No espetáculo, mescla-se realidade e ficção, ao narrar a chegada da atriz trans “Ela” e as reações de apoio e oposição que sua presença causaram na cidade. Assim como no episódio de 2018, há uma série de disputas para que a peça em que Ela é protagonista aconteça. Neste contexto, o espetáculo denuncia múltiplas situações de censura e transfobia, promovendo, ainda, um fecundo debate acerca da importância de pessoas trans no teatro, com o elenco composto metade de pessoas trans e metade de pessoas cis. Além da personagem Ela, conhecemos um pouco da história de Chico e Joe, um casal que promove a ida da artista até Vera Cruz. De modo menos complexo, aparecem outras figuras da cidade, como o prefeito, o governador, a radialista, os cidadãos, entre outros.
Personagens conservadores, enquanto representações institucionais, como o prefeito, os pastores, entre outros, são apresentados como figuras risíveis e debocháveis. Historicamente, como mostram Bragança (2019) e Trevisan (2018), nós LGBTQIA+, muitas vezes fomos e somos cota da diversidade e da comicidade nos lugares, retratados enquanto figuras rasas e despolitizadas. Mas, dessa vez, são os donos do poder que sao interpretados como histéricos, exagerados, inconsistente. Retratados de modo caricatural, com uma postura passional e exaltada, a forma como reagem às situações em Vera Cruz é risível e exagerada. Sem nome e sem aprofundamento em suas histórias, acontece um tipo de inversão, paródias de arquétipos do cotidiano, denominados pelo diretor Rodrigo Dourado como “personagens-tipo”. São eles, nessa inversão, os silenciados, seja quando insistem em falar “o travesti”, sendo a troca do pronome uma manifestação de transfobia, ou quando insistem em violentar o corpo de Ela com outras palavras. Eles são os interrompidos. Essa estratégia parece criar um ruído nas vozes preconceituosas. Uma espécie de hackeamento daquilo que é enunciado.
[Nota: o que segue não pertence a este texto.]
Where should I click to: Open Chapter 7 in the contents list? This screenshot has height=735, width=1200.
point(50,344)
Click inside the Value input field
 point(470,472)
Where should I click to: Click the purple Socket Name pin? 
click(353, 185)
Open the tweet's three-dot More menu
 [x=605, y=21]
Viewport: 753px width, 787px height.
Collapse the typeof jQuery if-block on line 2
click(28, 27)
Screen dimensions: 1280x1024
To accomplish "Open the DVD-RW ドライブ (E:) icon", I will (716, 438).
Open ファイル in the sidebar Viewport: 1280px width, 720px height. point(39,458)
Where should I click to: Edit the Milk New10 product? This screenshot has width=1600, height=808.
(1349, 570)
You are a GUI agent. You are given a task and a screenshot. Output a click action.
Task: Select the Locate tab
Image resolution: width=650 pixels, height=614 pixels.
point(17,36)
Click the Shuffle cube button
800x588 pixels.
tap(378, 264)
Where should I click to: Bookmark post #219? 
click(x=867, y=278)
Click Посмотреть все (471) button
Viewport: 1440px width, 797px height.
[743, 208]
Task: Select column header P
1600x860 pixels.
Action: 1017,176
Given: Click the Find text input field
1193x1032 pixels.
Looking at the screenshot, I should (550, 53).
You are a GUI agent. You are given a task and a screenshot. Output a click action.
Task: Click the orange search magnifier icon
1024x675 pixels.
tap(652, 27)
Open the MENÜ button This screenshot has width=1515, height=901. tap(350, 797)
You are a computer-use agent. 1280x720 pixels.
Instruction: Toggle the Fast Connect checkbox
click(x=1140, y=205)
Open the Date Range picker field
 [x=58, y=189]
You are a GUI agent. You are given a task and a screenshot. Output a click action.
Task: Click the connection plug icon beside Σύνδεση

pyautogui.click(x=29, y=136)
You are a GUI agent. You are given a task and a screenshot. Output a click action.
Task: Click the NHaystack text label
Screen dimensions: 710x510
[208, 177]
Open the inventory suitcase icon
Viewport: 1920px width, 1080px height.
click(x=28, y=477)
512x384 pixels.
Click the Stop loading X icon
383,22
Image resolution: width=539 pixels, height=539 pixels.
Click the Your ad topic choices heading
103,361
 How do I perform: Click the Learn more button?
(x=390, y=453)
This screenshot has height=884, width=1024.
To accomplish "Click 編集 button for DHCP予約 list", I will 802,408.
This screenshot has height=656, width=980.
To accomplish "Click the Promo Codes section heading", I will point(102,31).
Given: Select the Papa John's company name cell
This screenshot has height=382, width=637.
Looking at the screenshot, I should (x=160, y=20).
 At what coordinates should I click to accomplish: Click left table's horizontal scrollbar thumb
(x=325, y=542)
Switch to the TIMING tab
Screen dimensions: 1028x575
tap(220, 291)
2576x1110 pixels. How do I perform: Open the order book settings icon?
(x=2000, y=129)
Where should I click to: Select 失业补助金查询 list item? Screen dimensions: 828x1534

A peça também denuncia outros episódios de transfobia, de falas institucionais às práticas mais invisíveis de reproduzi-la. Isso é marcante, por exemplo, na cena entre Chico e Joe, quando o segundo fala sobre o desejo de fazer uma mastectomia, e o companheiro pergunta se não se trata de uma “mutilação”. E Joe responde: “Mutilação é eu não ser tratado como eu me vejo, como eu sou, pelas pessoas, né?!”. Como aponta Letícia Nascimento (2019), as mudanças corporais efetuadas por pessoas cisgêneras não sofrem tais indagações, reservadas para pessoas transgêneras, evocando os discursos sobre ser radical e antinatural. Os CIStemas são tão violentos que, mesmo através de um interesse genuíno em cuidar, pessoas cisgêneras seguem violentando pessoas trans, travestis, não-bináries, num nível estrutural, coletivo e pessoal.
A figura do hacker parece interessante para pensar as relações de gênero traçada pelo próprio espetáculo: nós, dissidentes, somos, à nossa maneira, hackers desse SIS e CIStema, construindo possibilidades que não nos foram dadas nem oferecidas, mas criadas com muito suor e sangue. Conhecemos as violências que são promovidas por meio do discurso na sociedade em que vivemos, pelos “cidadãos de bem”. Mas, no espaço-tempo da peça, podemos experimentar um lugar em que as dissidentes, as travestis, são quem ocupam centralidade, reivindicando espaço também no teatro. A presença e a fala dos artistas trans e travestis em O Evangelho Segundo Vera Cruz, ecoam o manifesto escrito por Renata Carvalho. E questionam: “Quantas artistas trans e travestis eu conheço, apoio e valorizo? Quantas artistas trans eu já vi no Teatro? Quantos personagens trans foram vividos por nós, pessoas cisgêneras?”. É preciso seguir confrontando o status quo, para que outros teatros sejam possíveis.